Un unico brano di poco meno di quaranta minuti di solo piano, nelle sue più varie accezioni (non suonato unicamente sugli ottantotto tasti, vogliamo dire, ma per esempio, generosamente, sulla cordiera), registrato dal vivo a Monaco di Baviera all'inizio del 2020, copre questo album del ginevrino Jacques Demierre, settant'anni proprio in questi giorni (4 gennaio 2024), nonché prossimo ai quaranta di attività discografica a proprio nome (piuttosto copiosa).
Vi prevalgono un'essenzialità, una cerebralità, sin troppo insistite, un incedere a tratti un po' estenuato (nel segno di una grammatica certamente non supina, anzi ardita, ma non sempre metabolizzata a dovere), pur rispettando in toto la libertà del performer di esprimersi secondo i tracciati e i criteri che ritiene a lui più congeniali, né senza ovviamente trascurare ciò che la dimensione live si porta appresso, per esempio una data gestualità, ciò che finisce fisiologicamente per spostare l'ago della bilancia.

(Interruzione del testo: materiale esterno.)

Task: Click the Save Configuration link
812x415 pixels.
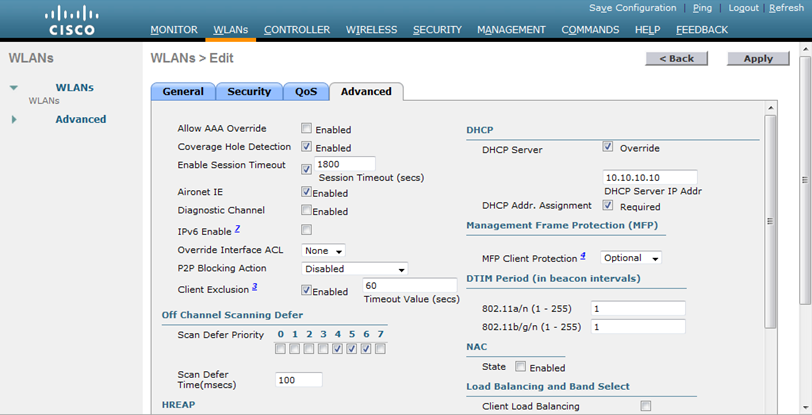Action: 632,8
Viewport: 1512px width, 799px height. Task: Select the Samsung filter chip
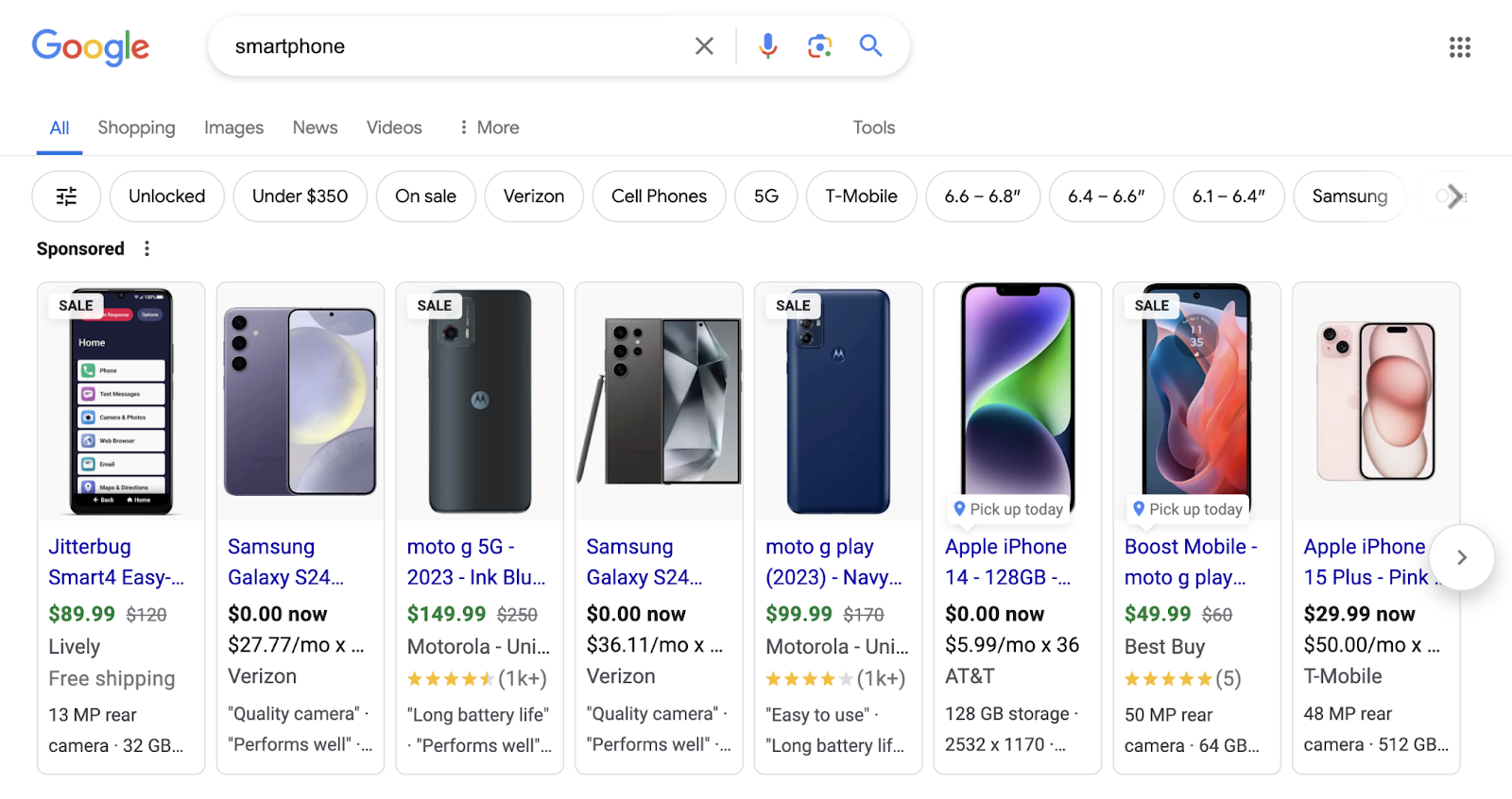1349,196
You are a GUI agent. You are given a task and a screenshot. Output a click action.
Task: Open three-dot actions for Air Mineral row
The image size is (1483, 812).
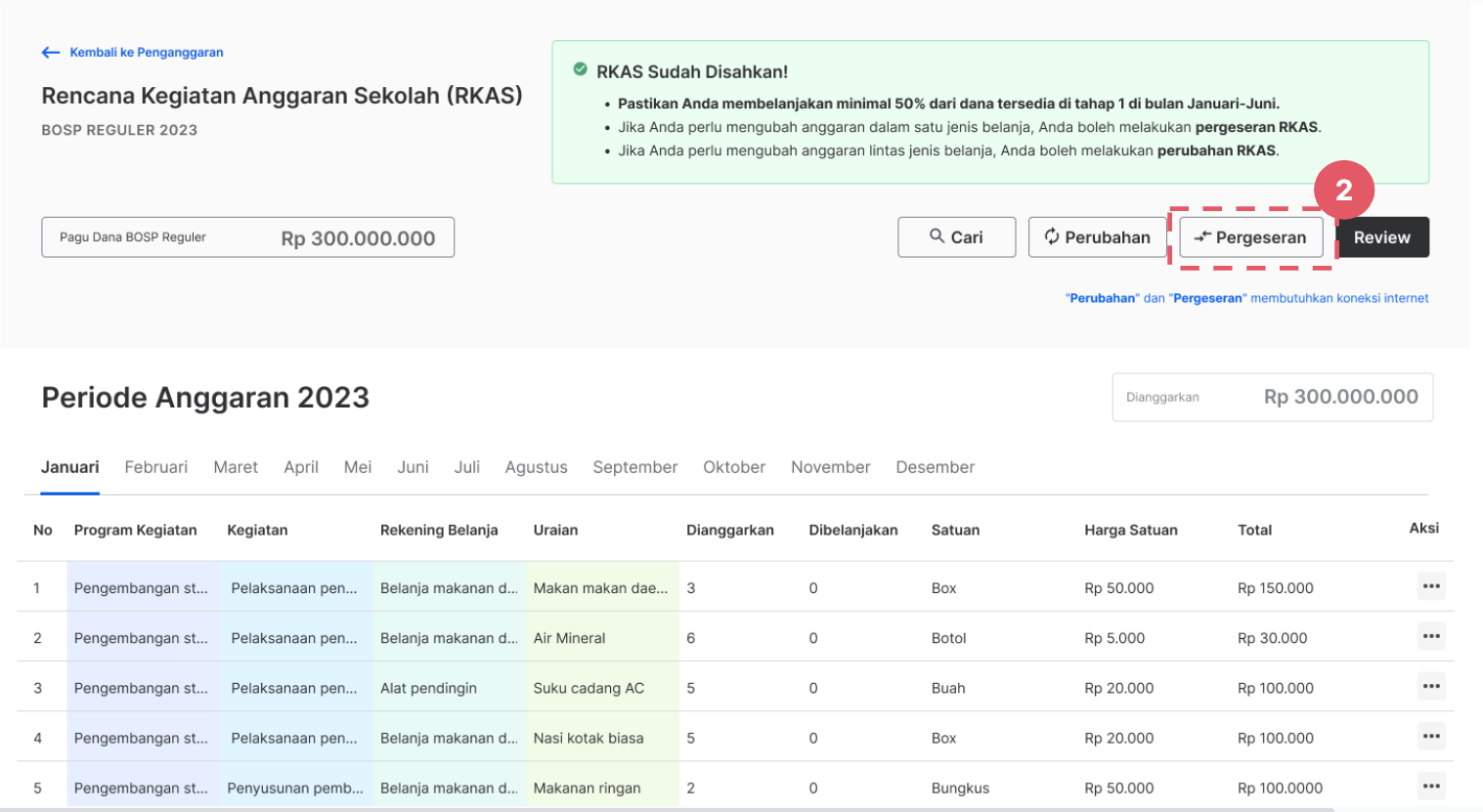(1431, 636)
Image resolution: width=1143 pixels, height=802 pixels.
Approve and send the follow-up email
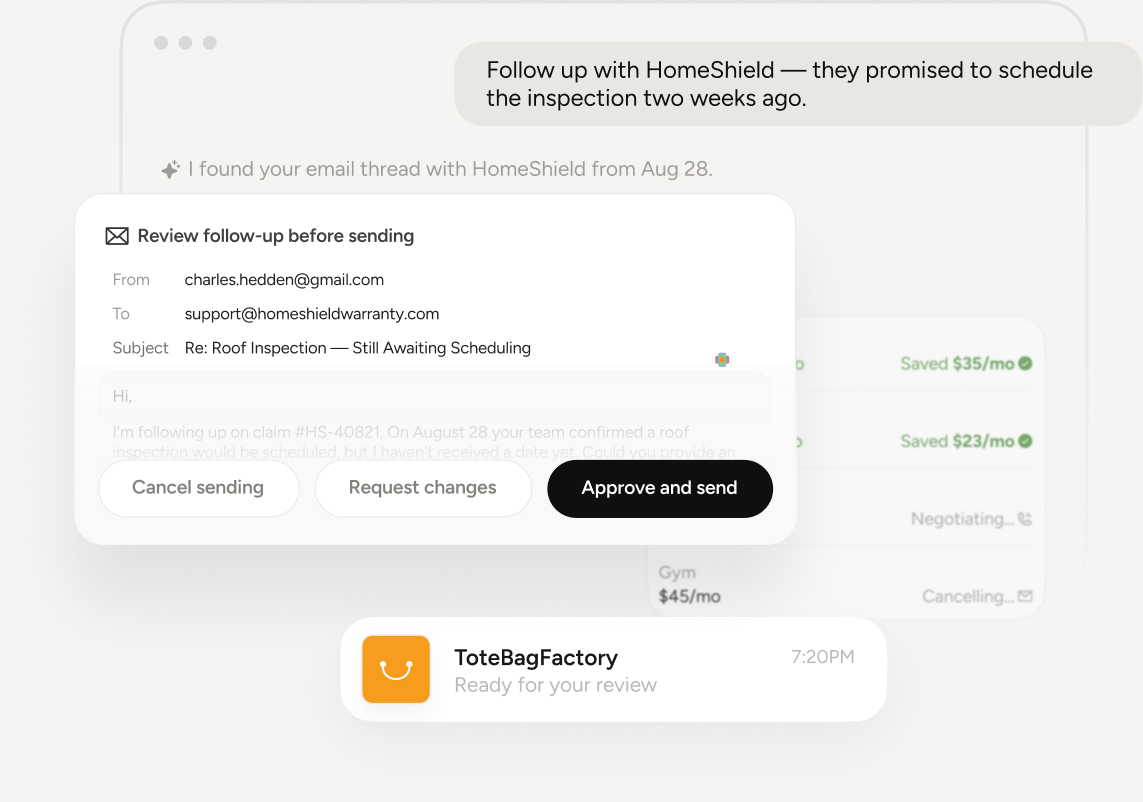coord(660,488)
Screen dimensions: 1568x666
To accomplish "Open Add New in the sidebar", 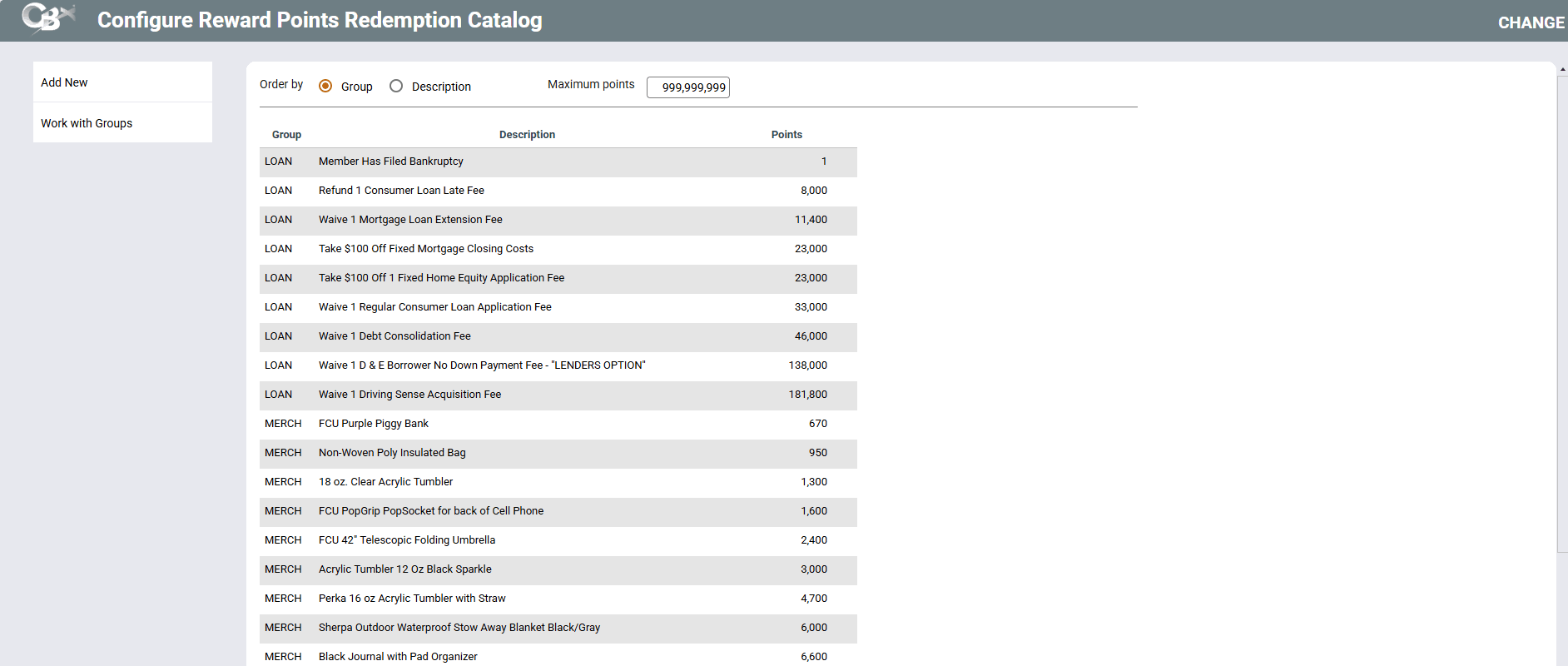I will 64,82.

A porsi come ascoltatore a posteriori, questo fin troppo generoso rimuginare attorno allo strumento ci convince tuttavia solo in parte, ediremmopiù a livello concettuale che nell'espressione tangibile che un dato postulato di partenza pratica via via. Tutto ciò naturalmente senza nulla togliere, lo ripetiamo, alle certo onestissime intenzioni e alla legittimità delle scelte operate dall'artista.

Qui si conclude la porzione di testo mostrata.